Top of Given records
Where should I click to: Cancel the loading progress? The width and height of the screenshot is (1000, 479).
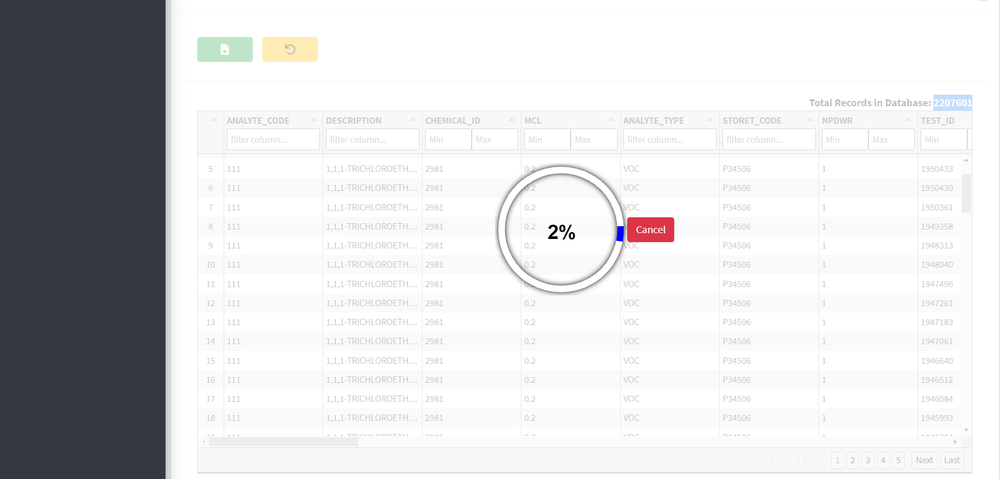click(x=650, y=230)
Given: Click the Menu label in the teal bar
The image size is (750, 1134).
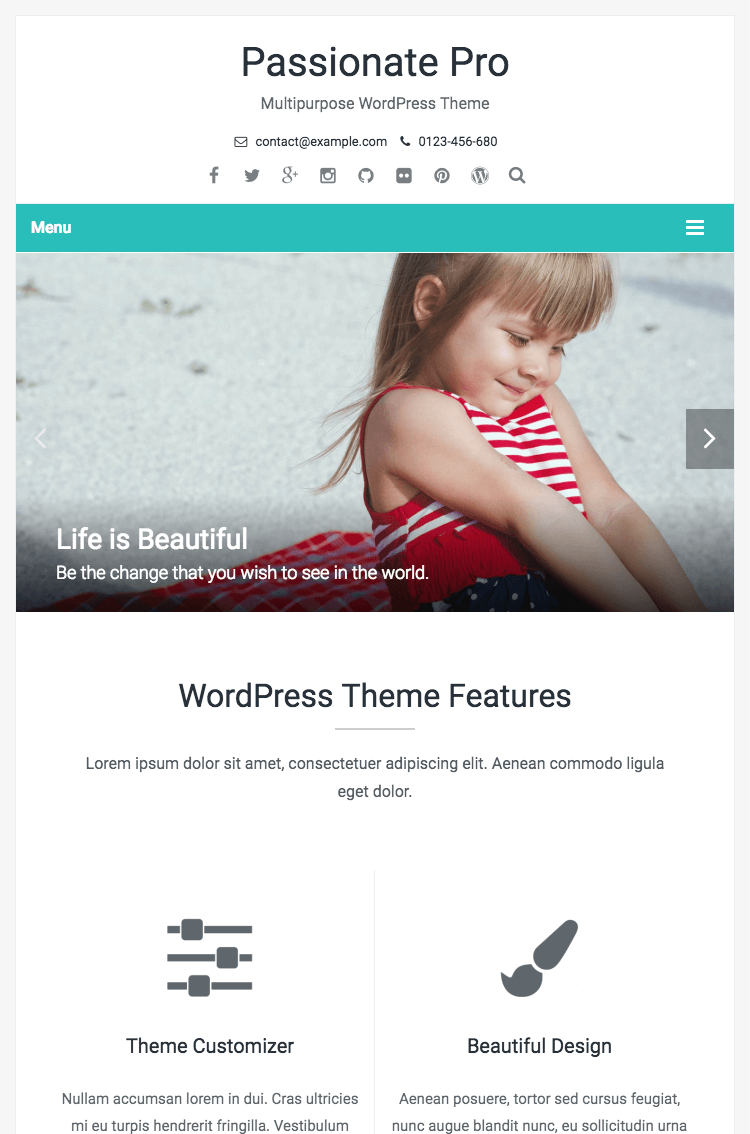Looking at the screenshot, I should tap(51, 227).
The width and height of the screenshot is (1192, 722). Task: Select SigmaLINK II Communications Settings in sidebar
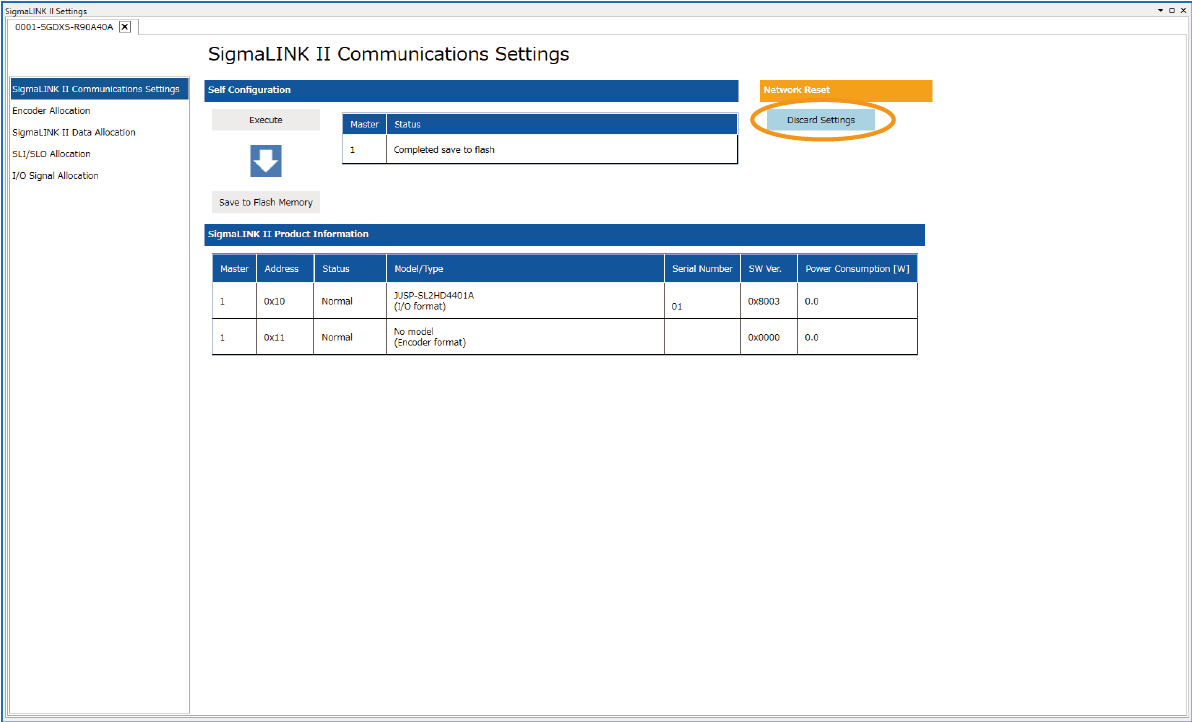96,89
Bottom of Given records
• How to complete this task:
Nothing in the entries above should change when they are printed again, except that the pictures are dropped.

• Exercise output:
Where should I click to: Cancel the loading progress? The width and height of the screenshot is (1000, 479).
click(x=650, y=230)
Given: Click the Menu label in the teal bar
The image size is (750, 1134).
Looking at the screenshot, I should tap(51, 227).
The width and height of the screenshot is (1192, 722). Task: Select SigmaLINK II Communications Settings in sidebar
96,89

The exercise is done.